# Hello, it's Marko from Bosnia & Herzegovina



## Marko Tica (Sep 30, 2021)

Hello all,

Ny name is Marko Tica. I am music composer & sound designer. I started my music voyage in late 90s. 
Played in a lot of bands, worked as a music promoter, manager and also as live sound engineer.
I've been in production music game for the last 5 years, had some placements here and there. 
I've been visiting this forum a lot in the past but it's just now that I've got some courage to come and introduce myself here and post stuff. I wanted to know something and not come up as a complete newbie :D 

Anyways I love to learn new stuff and meet new people who share similar interests.

Cheers all 
M.


----------



## TomislavEP (Sep 30, 2021)

Hi and welcome! BTW, I'm from Croatia, based in Osijek.


----------



## Marko Tica (Sep 30, 2021)

TomislavEP said:


> Hi and welcome! BTW, I'm from Croatia, based in Osijek.


Nice to meet you Tomislav  Always great to meet a neighbor :D


----------



## Dirtgrain (Sep 30, 2021)

Welcome Marko.


----------



## easyrider (Sep 30, 2021)

Welcome mate


----------



## Casiquire (Sep 30, 2021)

I'm from Požega! Welcome to the forums


----------



## ptram (Oct 2, 2021)

Welcome Marko! I’ve been in Mostar a few years ago, and enjoyed the stay, the people and the music scene. Paolo, Italy, Adriatic Sea, six hours navigation from Zadar and nine from Split!


----------



## Marko Tica (Oct 3, 2021)

Sooo nice to e-meet you all :D Looking forward to hanging out here


----------



## hoxclab (Oct 3, 2021)

Wassup Big Baby Marko? What's your favorite dessert?


----------



## Marko Tica (Oct 4, 2021)

hoxclab said:


> Wassup Big Baby Marko? What's your favorite dessert?

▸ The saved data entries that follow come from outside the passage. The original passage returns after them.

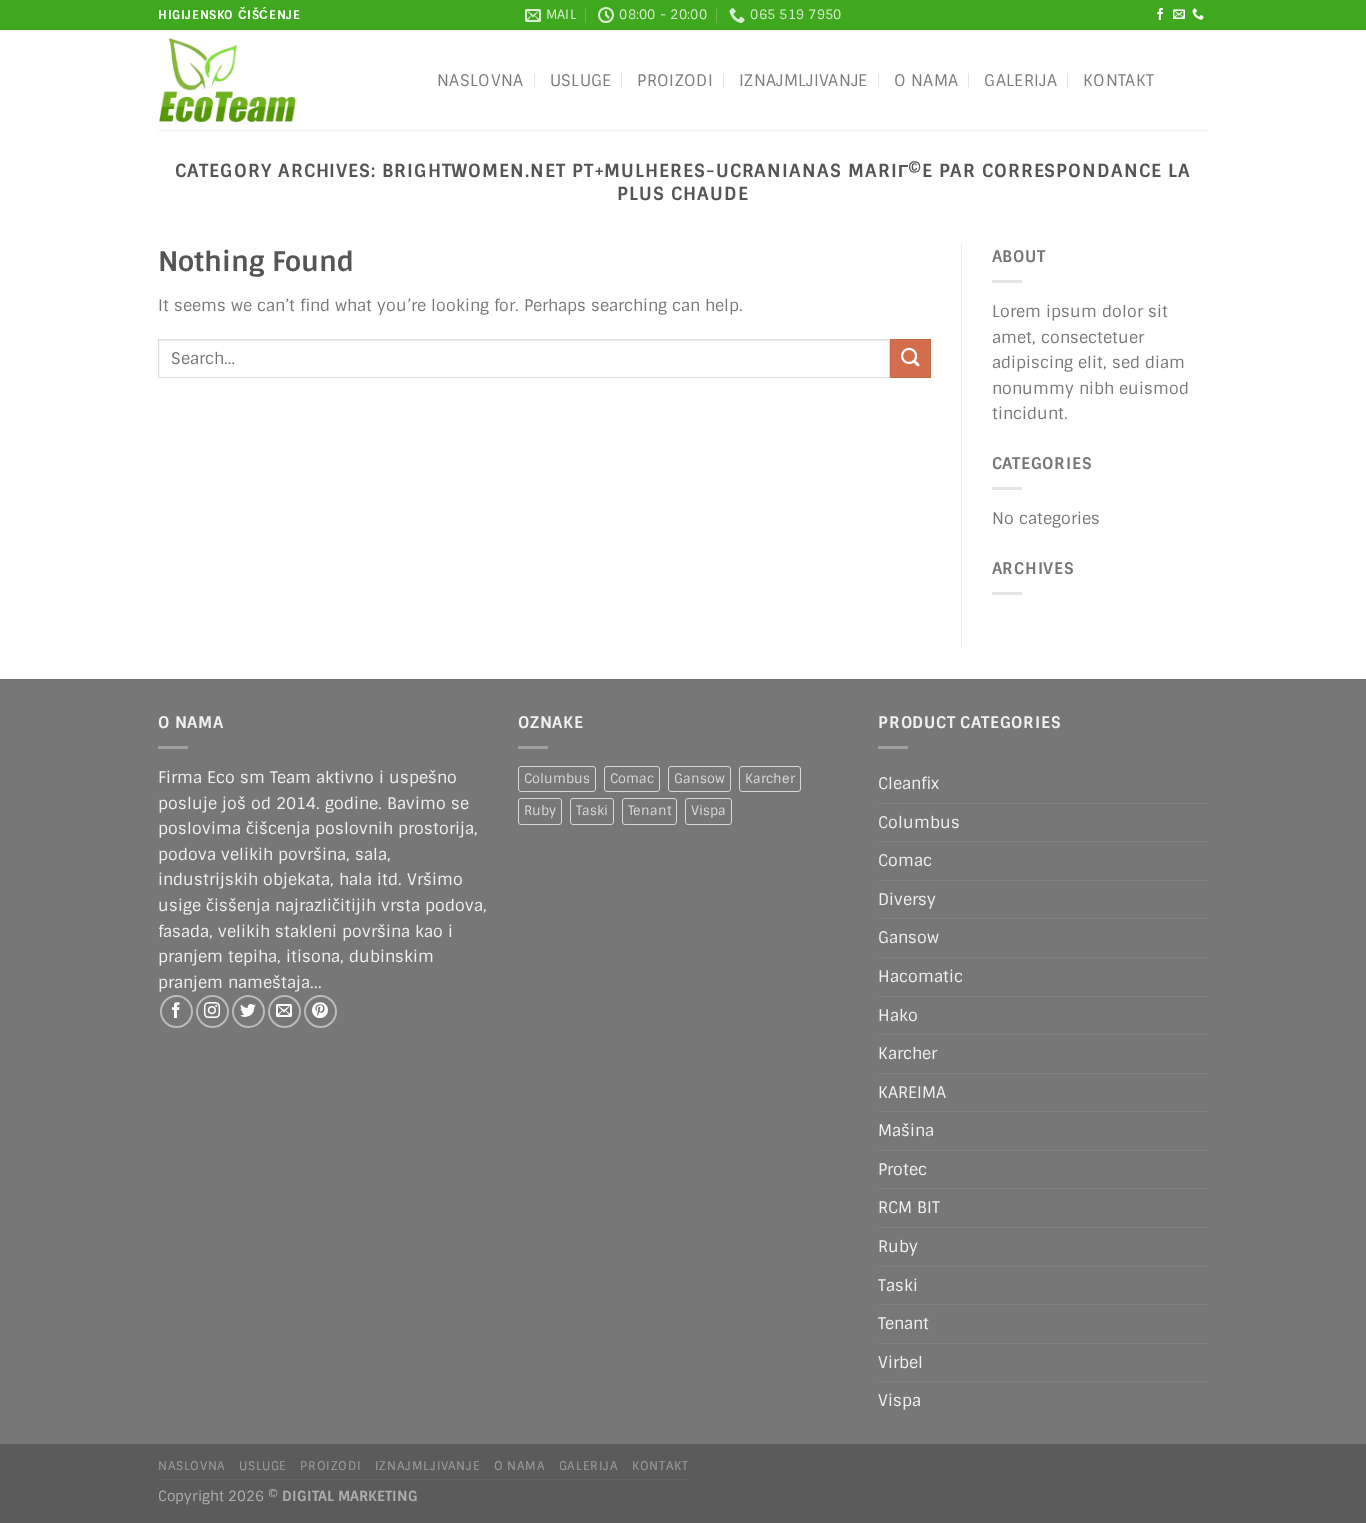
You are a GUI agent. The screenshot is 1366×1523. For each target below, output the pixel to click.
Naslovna (480, 80)
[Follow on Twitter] (248, 1011)
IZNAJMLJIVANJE (803, 80)
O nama (926, 80)
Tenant (649, 810)
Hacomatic (920, 976)
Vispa (708, 810)
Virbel (900, 1362)
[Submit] (910, 358)
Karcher (770, 778)
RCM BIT (909, 1207)
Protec (902, 1169)
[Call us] (1198, 15)
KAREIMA (912, 1092)
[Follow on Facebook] (1160, 15)
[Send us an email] (1179, 15)
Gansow (699, 778)
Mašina (906, 1130)
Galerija (1020, 80)
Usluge (581, 80)
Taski (592, 810)
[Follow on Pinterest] (320, 1011)
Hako (898, 1015)
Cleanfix (908, 783)
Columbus (557, 778)
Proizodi (675, 80)
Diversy (907, 899)
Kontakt (1118, 80)
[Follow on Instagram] (212, 1011)
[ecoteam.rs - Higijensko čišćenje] (282, 80)
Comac (632, 778)
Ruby (540, 810)
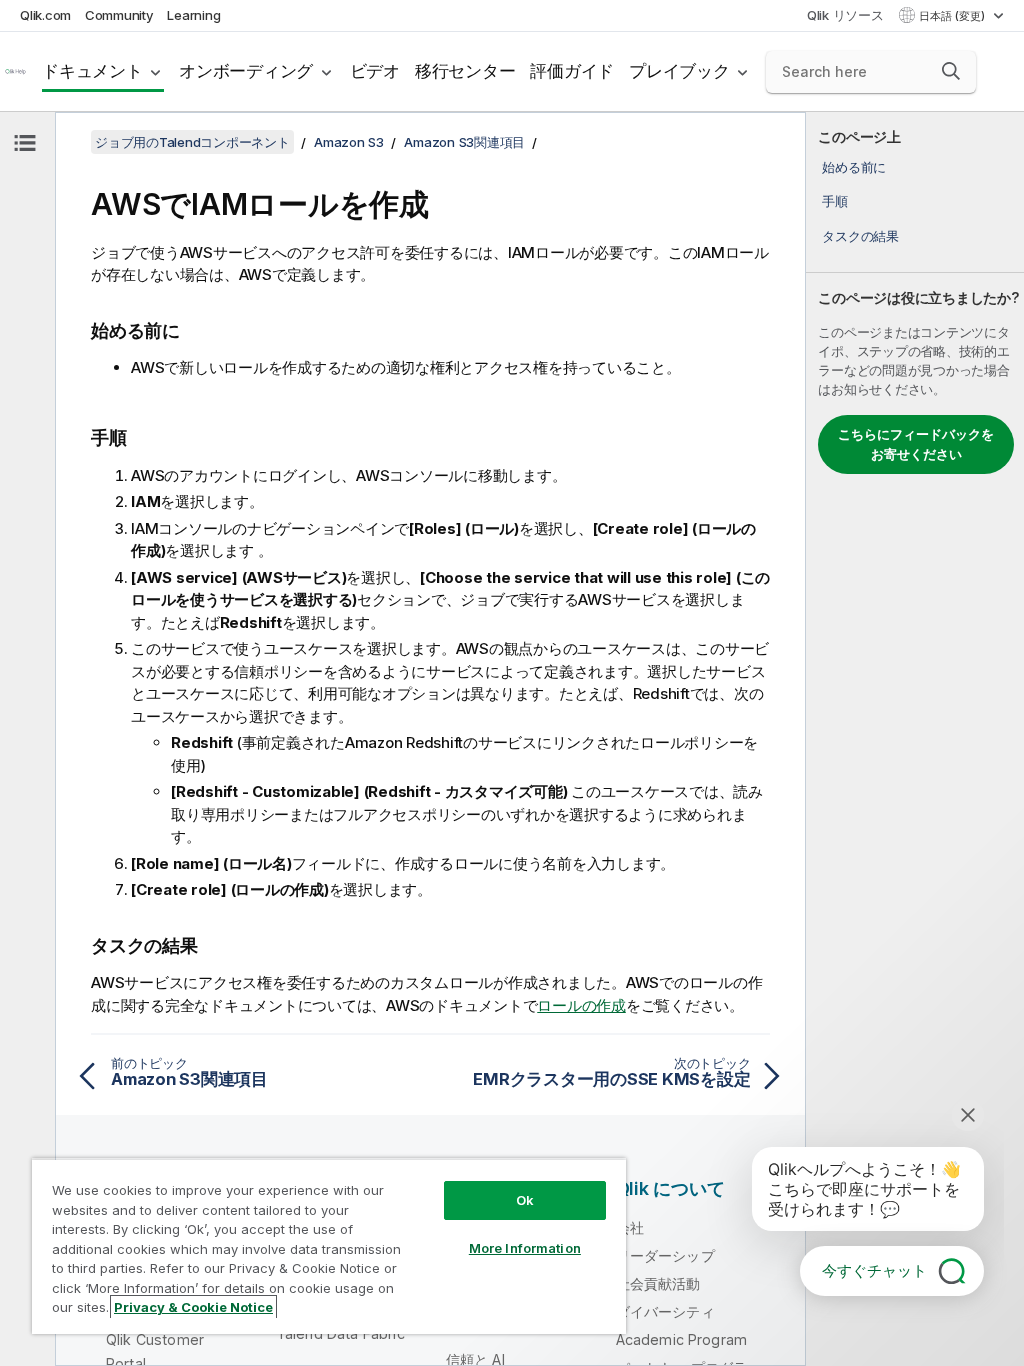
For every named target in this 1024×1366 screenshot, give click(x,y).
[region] (329, 1246)
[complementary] (915, 739)
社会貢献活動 (658, 1283)
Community (119, 15)
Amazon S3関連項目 (464, 142)
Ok (525, 1200)
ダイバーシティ (665, 1311)
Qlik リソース (845, 15)
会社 (630, 1227)
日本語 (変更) (953, 16)
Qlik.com (45, 15)
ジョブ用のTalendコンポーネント (192, 142)
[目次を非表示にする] (25, 143)
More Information (525, 1248)
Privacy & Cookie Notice (193, 1307)
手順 (835, 201)
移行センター (465, 71)
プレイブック (679, 71)
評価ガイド (572, 71)
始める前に (854, 167)
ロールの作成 (581, 1005)
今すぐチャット (874, 1270)
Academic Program (682, 1339)
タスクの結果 (860, 236)
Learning (193, 15)
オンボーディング (246, 71)
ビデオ (375, 71)
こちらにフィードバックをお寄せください (916, 444)
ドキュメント (92, 71)
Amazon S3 (349, 142)
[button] (951, 71)
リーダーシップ (665, 1255)
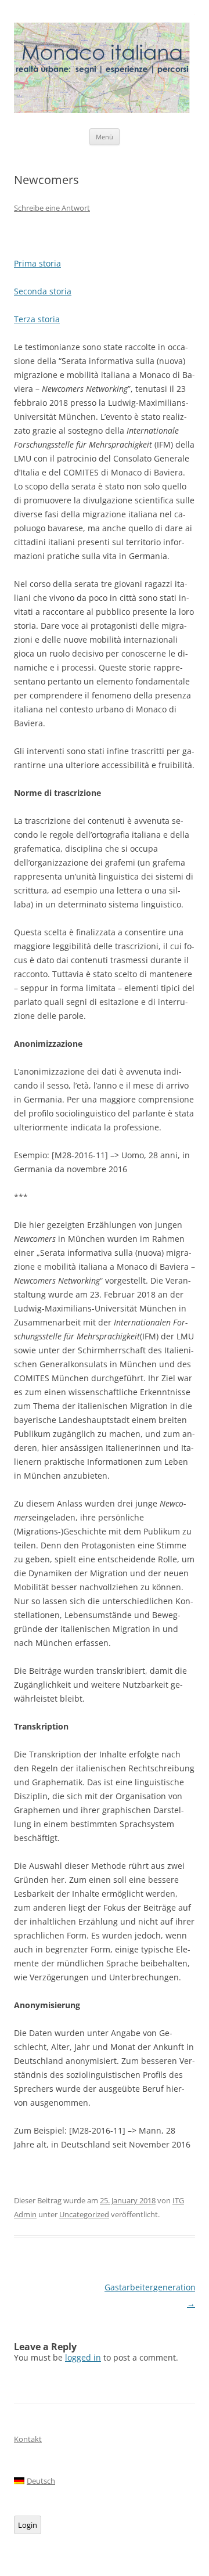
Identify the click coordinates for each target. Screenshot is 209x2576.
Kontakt (28, 2439)
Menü (104, 136)
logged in (83, 2357)
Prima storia (37, 263)
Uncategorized (84, 2214)
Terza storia (37, 319)
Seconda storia (42, 291)
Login (27, 2525)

Yup, and now this starts to look like any other forum. I guess this is humor? :D
To answer: Nothing much. Ice cream :D 
What's yours?


----------



## zedmaster (Oct 4, 2021)

Hey Booraz! I know you :D


----------



## Marko Tica (Oct 4, 2021)

zedmaster said:


> Hey Booraz! I know you :D


Hey Kevin :D How are ya doing mate?


----------



## doctoremmet (Oct 4, 2021)

Welcome Marko. Nice to meet you.


----------



## Flintpope (Oct 4, 2021)

Hi!


----------



## Marko Tica (Oct 4, 2021)

Flintpope said:


> Hi!


Hi Nick, nice to meet you


----------



## hoxclab (Oct 4, 2021)

Marko Tica said:


> Yup, and now this starts to look like any other forum. I guess this is humor? :D
> To answer: Nothing much. Ice cream :D
> What's yours?


Gooseberry pie!


----------



## jonnybutter (Oct 4, 2021)

Welcome


----------



## Rossy (Oct 4, 2021)

Marko Tica said:


> Hello all,
> 
> Ny name is Marko Tica. I am music composer & sound designer. I started my music voyage in late 90s.
> Played in a lot of bands, worked as a music promoter, manager and also as live sound engineer.
> ...


Welcome to the black hole


----------



## maro (Oct 7, 2021)

Hi Marko. Nice to see you here. I'm from Dubrovnik. Now live in Zagreb. As you can see, this forum is a great resource for composers to learn about music production and discover some new stuff from the industry. Greetings to all members


----------